MESSAGE A LA MACRONIE

Nous sommes toujours là, malgré les coups incessants que vous nous portez. 
Nous sommes toujours là, debout, dignes, fiers, solides et solidaires. 
Vous voulez nous diviser, vous nous piétinez, mais nous résistons car nous sommes sûrs d'avoir raison de résister pour le bonheur et l'honneur de ce peuple que vous malmenez encore et encore. 
Dans les rues, dans les luttes, sur les rond points, dans les manif, dans les assemblées citoyennes, nous sommes toujours là. 
Et nous nous organisons et unissons pour balayer votre libéralisme outrancier qui nous grignote et nous tue à petit et moyen et grand feu, et met le feu à la planète ! 


En ce moment, ce 5 décembre 2019, c'est le début d'un grand mouvement social. Le peuple gronde et demande des comptes, car la coupe est pleine. 
Vous n'êtes pas venus à bout de ces indisciplinés gilets jaunes depuis un an et pourtant vous avez mis le paquet en terme de violences policières, de gardes à vue, de manipulation des infos puisque vous détenez les media, et maintenant ces irréductibles convergent et se fédèrent avec les luttes en cours !
C'est bon et beau un peuple qui tâtonne, se cherche, puis se trouve.


Nous entendez-vous ou continuerez-vous d'être sourds et aveugles ?
Le peuple sort de sa léthargie et se rassemble et vous dit STOP Macron, stop la Macronie, stop la caste. 

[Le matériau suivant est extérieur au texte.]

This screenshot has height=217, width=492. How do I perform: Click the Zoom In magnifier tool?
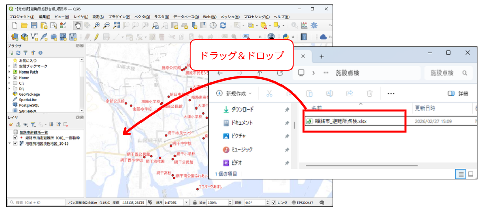click(x=97, y=25)
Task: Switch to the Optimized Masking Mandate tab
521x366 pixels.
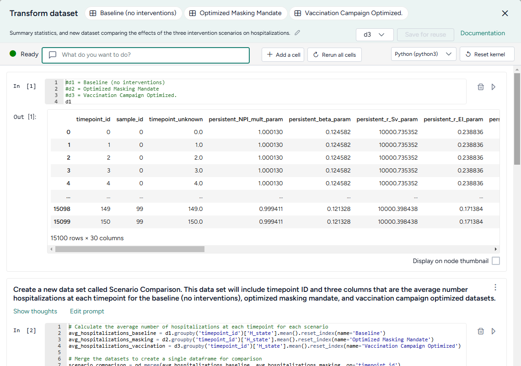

Nous ne voulons pas de la retraite à points.
Nous ne voulons pas que vous privatisiez les aéroports de Paris, c'est un bien commun.
Nous ne voulons pas voir nos barrages privatisés. 
Nous ne voulons plus d'enfants condamnés à survivre et crever dans les rues.
Nous ne voulons plus 9 millions de citoyens et citoyennes qui vivent avec moins de 1 000 euros par mois.
Nous ne supportons plus votre indécent gavage. 


Nous voulons le partage des richesses, nous voulons des écoles, des hôpitaux publics, des soignants et des enseignants correctement payés. 
Nous voulons un état qui nous protège.
Nous voulons une solidarité inter générationnelle inspirée du conseil nationale de résistance, quand humanité et humanisme avaient encore un sens politique.
Nous voulons que les mots, liberté, égalité et fraternité retrouvent leur superbe et leur vérité. Vous les bafouez sans arrêt.


Nous sommes et serons toujours là pour nous opposer à vous, la caste ! 
STOP ! 
Vous avez semé la misère, vous récoltez notre colère.

STOP !
Elle est palpable, notre colère, sereine, réfléchie, calme. Elle est bien là, notre résistance. Nous avançons dans nos réflexions, nos décisions, nos choix de vie, nos choix d'une société durablement solidaire.
Vous nous éborgnez, vous nous gazez, vous arrachez nos mains ? Soit, mais nous sommes toujours là.
Nous sommes le peuple, et nous avons une juste légitimité. 
Vous, vous n'êtes qu'anecdotiques, une microscopique péripétie de l'histoire. 
Votre capitalisme prend l'eau de toute part et va bientôt sombrer. Bon débarras.
Nous, nous saurons rebâtir, mieux, ensemble, horizontalement. Un monde meilleur pour le plus grand nombre et dans le respect des plus fragiles.